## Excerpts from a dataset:

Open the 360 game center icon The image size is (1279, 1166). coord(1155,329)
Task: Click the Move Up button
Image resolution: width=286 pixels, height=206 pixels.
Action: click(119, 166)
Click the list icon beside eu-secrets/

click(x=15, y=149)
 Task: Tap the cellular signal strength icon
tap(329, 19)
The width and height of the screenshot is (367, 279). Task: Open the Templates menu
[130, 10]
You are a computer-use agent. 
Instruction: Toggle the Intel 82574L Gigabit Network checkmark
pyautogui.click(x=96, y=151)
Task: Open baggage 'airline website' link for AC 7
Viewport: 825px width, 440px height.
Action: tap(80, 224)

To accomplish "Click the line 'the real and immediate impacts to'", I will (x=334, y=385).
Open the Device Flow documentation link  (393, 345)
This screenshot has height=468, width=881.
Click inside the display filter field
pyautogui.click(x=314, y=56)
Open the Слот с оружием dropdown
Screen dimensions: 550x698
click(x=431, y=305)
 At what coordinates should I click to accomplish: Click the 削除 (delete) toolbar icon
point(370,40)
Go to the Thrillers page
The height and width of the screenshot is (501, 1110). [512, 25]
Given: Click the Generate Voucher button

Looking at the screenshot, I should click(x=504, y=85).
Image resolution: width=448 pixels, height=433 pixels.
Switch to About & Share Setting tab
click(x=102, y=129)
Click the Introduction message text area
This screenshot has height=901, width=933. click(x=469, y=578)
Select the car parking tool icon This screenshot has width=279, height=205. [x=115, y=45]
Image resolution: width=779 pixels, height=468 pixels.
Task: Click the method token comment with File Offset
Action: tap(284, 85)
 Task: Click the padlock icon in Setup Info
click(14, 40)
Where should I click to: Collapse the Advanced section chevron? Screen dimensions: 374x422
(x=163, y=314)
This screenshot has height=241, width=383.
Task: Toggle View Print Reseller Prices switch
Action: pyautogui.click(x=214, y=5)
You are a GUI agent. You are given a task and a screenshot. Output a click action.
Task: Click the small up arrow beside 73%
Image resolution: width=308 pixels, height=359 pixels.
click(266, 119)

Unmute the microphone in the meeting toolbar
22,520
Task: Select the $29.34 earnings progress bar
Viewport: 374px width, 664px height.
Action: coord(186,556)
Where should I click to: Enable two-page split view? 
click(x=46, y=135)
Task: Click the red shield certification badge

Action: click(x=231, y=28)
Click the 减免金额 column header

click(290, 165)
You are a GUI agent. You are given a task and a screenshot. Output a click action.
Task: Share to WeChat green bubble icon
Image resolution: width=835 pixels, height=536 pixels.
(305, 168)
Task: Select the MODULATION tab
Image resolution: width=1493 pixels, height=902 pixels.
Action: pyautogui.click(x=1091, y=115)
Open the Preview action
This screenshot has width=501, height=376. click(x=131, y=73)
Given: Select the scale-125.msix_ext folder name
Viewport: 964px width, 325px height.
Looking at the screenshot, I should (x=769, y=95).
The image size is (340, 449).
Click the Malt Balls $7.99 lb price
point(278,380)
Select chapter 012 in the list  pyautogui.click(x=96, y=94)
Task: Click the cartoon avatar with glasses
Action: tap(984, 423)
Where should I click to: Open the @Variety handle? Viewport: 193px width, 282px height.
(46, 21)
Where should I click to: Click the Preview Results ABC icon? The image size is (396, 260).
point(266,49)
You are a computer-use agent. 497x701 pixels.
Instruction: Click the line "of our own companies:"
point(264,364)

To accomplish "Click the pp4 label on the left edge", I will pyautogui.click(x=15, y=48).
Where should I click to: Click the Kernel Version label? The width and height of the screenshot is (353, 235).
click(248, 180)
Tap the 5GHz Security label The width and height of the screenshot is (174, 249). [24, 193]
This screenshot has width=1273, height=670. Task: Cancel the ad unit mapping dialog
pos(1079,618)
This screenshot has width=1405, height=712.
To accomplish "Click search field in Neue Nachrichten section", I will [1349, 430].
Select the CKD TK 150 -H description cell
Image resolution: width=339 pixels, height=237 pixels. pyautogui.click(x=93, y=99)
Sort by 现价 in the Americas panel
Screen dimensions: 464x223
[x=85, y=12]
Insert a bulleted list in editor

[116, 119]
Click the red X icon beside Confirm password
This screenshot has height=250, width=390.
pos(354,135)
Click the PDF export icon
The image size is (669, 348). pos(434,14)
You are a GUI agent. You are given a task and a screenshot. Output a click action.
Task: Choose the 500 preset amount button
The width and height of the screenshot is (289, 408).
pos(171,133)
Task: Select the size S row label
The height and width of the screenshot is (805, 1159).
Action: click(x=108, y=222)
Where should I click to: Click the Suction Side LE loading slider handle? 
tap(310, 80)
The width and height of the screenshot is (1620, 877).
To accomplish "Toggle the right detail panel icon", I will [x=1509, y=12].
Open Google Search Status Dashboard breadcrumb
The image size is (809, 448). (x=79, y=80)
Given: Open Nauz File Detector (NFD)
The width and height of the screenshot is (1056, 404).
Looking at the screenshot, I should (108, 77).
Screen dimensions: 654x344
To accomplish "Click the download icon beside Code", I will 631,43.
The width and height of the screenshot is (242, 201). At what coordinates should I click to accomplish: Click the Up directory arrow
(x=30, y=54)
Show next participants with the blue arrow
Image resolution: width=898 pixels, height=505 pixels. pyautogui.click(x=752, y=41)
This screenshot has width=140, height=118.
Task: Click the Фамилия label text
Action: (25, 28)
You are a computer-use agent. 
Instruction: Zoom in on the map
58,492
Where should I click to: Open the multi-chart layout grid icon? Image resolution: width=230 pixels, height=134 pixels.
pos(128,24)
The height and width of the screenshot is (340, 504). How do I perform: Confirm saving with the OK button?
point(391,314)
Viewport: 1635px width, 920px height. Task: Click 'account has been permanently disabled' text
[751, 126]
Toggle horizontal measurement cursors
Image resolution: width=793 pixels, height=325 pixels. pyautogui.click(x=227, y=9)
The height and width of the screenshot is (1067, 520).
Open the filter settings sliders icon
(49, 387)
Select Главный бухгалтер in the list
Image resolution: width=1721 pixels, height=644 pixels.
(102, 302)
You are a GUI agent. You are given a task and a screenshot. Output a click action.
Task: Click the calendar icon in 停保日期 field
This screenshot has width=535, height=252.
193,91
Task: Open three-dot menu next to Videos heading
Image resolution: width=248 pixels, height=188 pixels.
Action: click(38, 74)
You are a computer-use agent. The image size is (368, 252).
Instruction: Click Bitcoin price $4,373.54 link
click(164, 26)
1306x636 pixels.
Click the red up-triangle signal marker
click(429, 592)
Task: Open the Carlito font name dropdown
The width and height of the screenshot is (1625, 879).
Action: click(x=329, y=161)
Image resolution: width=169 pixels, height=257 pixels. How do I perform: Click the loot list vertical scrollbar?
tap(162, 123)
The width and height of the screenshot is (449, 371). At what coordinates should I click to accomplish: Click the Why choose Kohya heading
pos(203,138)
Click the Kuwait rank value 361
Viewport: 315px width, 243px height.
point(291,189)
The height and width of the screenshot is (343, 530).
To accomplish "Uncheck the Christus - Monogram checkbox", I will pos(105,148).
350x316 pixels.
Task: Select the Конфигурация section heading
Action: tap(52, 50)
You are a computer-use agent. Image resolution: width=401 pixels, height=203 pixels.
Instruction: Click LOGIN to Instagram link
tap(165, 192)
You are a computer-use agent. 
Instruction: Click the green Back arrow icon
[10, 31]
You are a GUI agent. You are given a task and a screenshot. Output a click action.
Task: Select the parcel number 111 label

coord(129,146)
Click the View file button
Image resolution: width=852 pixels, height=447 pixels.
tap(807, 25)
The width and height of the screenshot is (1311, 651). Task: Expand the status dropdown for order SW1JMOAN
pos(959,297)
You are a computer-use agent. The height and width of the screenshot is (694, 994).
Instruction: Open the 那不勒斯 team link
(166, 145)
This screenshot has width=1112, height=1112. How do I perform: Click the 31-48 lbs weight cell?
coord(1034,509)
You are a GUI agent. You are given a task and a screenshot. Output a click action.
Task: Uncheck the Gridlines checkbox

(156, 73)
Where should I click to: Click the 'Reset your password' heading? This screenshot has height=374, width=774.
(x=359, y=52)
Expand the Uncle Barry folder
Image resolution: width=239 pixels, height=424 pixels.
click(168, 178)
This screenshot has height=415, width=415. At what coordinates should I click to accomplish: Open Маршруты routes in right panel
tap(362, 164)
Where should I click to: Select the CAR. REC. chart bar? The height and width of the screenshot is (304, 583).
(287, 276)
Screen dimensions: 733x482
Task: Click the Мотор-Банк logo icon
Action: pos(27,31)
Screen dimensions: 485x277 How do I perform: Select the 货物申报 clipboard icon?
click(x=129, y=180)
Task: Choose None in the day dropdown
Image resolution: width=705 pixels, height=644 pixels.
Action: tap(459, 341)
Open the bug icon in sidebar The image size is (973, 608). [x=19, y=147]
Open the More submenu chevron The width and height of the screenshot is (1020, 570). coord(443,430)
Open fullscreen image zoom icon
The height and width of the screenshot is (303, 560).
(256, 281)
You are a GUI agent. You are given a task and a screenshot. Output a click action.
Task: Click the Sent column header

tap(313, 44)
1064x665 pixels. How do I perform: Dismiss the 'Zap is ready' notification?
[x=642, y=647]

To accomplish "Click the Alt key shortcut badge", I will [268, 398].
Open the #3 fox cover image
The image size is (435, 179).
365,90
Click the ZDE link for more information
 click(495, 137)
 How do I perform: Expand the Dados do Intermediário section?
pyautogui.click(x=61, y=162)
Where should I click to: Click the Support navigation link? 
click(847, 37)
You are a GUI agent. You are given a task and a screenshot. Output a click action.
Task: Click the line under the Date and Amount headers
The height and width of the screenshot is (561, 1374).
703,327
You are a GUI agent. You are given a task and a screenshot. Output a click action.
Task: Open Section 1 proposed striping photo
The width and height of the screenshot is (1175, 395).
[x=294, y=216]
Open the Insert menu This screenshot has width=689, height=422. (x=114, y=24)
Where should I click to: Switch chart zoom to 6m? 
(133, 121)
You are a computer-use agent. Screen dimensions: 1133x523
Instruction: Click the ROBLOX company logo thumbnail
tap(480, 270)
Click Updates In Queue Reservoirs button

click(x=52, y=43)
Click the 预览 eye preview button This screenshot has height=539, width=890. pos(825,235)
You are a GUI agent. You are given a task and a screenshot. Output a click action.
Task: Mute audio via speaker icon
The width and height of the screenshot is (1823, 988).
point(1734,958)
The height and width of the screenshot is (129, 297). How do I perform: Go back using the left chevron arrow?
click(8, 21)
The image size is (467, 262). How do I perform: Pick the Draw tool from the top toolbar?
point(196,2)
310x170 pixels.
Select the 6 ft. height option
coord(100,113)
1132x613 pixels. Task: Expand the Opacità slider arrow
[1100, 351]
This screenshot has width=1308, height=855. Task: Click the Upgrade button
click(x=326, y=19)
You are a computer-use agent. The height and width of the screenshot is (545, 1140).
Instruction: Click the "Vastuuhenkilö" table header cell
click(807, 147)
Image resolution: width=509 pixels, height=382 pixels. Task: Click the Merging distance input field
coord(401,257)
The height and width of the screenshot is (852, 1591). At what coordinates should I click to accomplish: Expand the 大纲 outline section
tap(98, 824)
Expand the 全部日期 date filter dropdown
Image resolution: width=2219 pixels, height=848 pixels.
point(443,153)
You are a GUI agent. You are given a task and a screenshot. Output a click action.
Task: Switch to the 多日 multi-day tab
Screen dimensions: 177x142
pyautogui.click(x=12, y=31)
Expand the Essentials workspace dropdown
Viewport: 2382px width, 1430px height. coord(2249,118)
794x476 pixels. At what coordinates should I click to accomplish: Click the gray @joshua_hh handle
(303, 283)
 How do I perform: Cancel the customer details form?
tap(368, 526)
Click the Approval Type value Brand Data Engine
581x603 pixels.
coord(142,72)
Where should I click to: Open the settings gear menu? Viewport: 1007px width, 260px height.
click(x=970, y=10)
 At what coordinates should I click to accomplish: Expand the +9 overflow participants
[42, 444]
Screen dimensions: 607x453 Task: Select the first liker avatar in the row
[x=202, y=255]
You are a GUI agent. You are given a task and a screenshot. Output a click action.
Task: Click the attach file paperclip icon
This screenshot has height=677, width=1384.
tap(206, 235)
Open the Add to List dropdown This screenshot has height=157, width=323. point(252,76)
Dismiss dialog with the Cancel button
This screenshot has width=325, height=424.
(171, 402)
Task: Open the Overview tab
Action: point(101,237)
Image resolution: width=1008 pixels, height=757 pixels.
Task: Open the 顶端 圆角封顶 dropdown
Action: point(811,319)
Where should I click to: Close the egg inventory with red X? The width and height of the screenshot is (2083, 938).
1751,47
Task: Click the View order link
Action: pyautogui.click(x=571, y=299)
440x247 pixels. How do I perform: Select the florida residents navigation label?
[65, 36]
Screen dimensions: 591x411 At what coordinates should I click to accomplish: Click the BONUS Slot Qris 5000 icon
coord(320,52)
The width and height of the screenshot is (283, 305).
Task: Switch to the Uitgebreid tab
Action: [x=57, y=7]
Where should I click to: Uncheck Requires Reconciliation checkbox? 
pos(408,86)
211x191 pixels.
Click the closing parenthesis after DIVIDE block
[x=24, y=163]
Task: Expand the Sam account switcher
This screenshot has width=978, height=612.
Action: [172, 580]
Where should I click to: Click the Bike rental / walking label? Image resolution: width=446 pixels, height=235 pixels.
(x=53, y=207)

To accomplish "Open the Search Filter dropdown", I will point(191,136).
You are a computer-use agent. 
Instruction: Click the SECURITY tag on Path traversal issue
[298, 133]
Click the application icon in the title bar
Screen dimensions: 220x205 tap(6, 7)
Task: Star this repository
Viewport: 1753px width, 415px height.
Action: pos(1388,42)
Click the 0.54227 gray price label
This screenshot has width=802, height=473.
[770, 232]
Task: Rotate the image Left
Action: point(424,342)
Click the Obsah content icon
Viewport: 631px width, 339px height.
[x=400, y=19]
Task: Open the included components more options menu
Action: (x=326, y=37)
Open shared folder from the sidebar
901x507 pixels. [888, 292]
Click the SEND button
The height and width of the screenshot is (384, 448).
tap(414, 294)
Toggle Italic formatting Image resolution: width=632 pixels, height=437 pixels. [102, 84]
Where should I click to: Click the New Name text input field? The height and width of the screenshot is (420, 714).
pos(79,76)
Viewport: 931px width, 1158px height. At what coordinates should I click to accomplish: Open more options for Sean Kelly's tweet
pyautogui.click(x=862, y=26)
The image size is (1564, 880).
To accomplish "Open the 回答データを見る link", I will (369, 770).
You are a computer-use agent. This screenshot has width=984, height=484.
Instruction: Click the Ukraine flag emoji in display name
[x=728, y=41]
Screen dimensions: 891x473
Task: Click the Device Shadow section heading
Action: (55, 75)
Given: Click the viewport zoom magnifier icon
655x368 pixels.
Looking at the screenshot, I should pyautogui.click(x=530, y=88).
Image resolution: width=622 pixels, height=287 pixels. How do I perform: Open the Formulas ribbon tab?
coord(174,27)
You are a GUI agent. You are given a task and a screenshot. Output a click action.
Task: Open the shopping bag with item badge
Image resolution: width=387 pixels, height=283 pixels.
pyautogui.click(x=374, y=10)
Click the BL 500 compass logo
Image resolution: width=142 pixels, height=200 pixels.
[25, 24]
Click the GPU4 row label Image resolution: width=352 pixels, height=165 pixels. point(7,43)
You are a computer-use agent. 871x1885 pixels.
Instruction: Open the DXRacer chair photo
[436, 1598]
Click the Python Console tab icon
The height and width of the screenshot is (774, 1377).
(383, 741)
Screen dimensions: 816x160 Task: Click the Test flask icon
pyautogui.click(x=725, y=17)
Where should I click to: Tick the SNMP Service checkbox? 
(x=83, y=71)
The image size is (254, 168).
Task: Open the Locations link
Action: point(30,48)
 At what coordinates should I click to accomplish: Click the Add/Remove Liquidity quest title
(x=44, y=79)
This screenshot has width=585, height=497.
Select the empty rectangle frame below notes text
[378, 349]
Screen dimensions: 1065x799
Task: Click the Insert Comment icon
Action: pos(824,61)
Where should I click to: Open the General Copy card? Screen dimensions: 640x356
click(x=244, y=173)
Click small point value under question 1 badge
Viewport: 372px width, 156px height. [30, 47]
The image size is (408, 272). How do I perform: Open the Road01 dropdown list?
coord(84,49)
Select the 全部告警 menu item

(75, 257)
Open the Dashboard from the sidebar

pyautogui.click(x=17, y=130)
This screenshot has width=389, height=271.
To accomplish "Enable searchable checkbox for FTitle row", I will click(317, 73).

## What the exercise asks:
Note each line above that contains "computer" and copy it out.

## Task response:
You are a computer-use agent. 
You are a computer-use agent. 497x701 pixels.
You are a computer-use agent. 
You are a computer-use agent. The image size is (368, 252).
You are a computer-use agent. Image resolution: width=401 pixels, height=203 pixels.
You are a computer-use agent. 
You are a computer-use agent. The height and width of the screenshot is (694, 994).
You are a computer-use agent. Screen dimensions: 1133x523
You are a computer-use agent. The height and width of the screenshot is (545, 1140).
You are a computer-use agent. 
You are a computer-use agent. This screenshot has width=984, height=484.
You are a computer-use agent. 871x1885 pixels.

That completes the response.